▶ **THE PROBLEM**
Return only the lines running from the one that contains "Image resolution: width=800" through the end of the entries, exactly, both ends included. Omit pictures.

[Source records]
----------------------------------------
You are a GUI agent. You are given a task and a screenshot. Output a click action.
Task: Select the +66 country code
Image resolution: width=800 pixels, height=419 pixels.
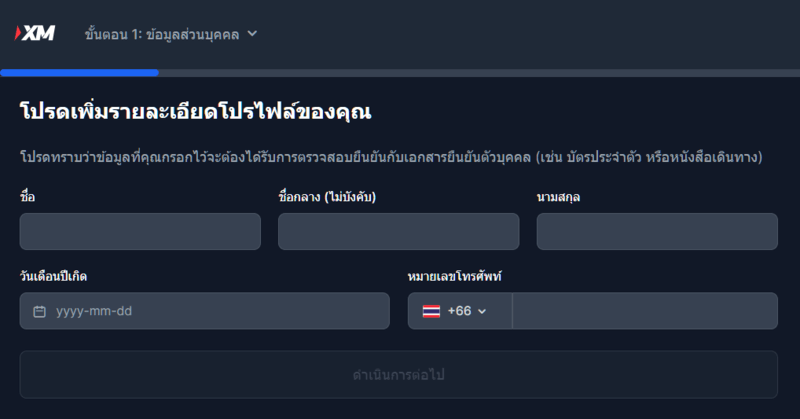pyautogui.click(x=459, y=311)
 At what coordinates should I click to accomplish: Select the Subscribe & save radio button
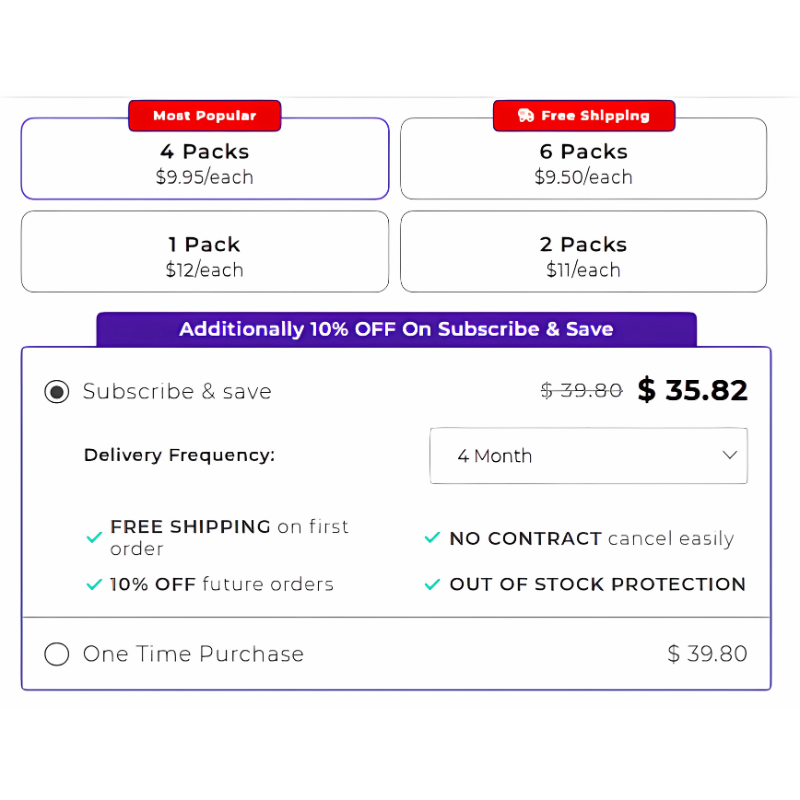[57, 392]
----------------------------------------
▶ **TASK ANSWER**
Image resolution: width=800 pixels, height=419 pixels.
pyautogui.click(x=459, y=311)
 At what coordinates should I click to accomplish: Select the Subscribe & save radio button
[57, 392]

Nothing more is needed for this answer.